**Task**: Every line of the material needs an exact copy, apart from the images.

▬▬▬

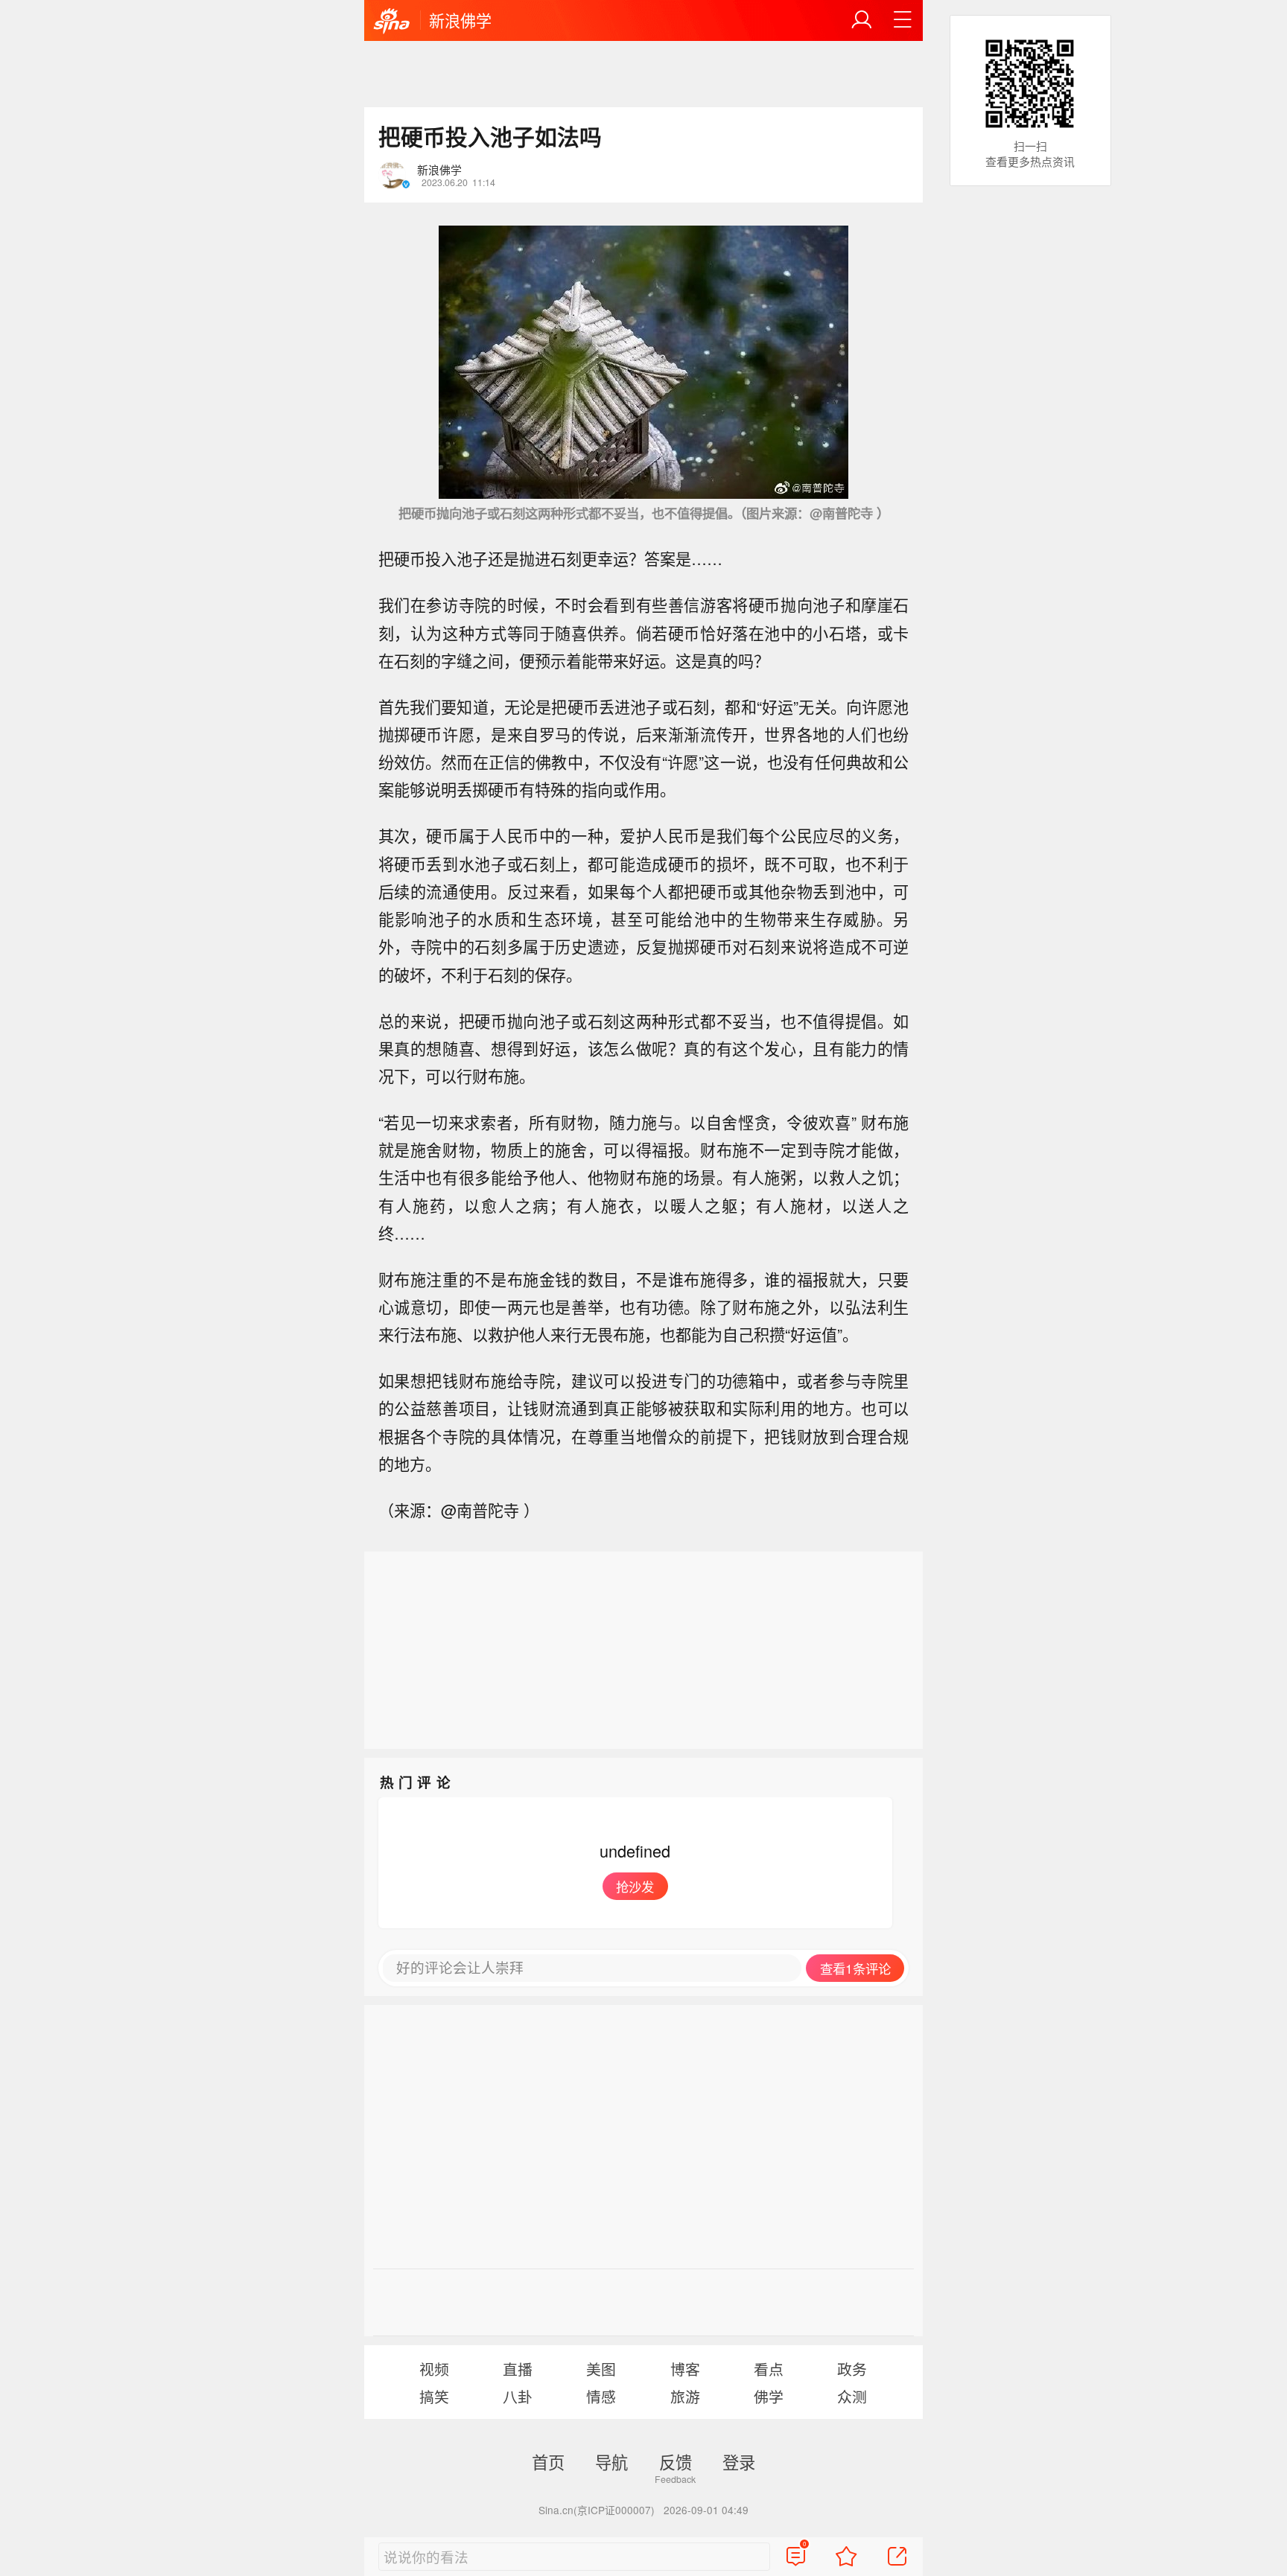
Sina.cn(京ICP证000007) (596, 2509)
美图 (601, 2368)
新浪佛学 (460, 20)
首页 (548, 2461)
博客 (685, 2368)
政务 (852, 2368)
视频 (434, 2368)
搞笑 (434, 2396)
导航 (611, 2461)
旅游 (685, 2396)
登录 (738, 2461)
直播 (518, 2368)
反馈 (675, 2461)
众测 (852, 2396)
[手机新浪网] (391, 21)
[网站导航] (903, 20)
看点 (769, 2368)
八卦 (518, 2396)
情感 (601, 2396)
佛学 (769, 2396)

▬▬▬

**Solved exercise**:
Sina.cn(京ICP证000007) (596, 2509)
美图 (601, 2368)
新浪佛学 (460, 20)
首页 (548, 2461)
博客 (685, 2368)
政务 (852, 2368)
视频 (434, 2368)
搞笑 (434, 2396)
导航 (611, 2461)
旅游 (685, 2396)
登录 (738, 2461)
直播 (518, 2368)
反馈 (675, 2461)
众测 (852, 2396)
[手机新浪网] (391, 21)
[网站导航] (903, 20)
看点 (769, 2368)
八卦 (518, 2396)
情感 (601, 2396)
佛学 (769, 2396)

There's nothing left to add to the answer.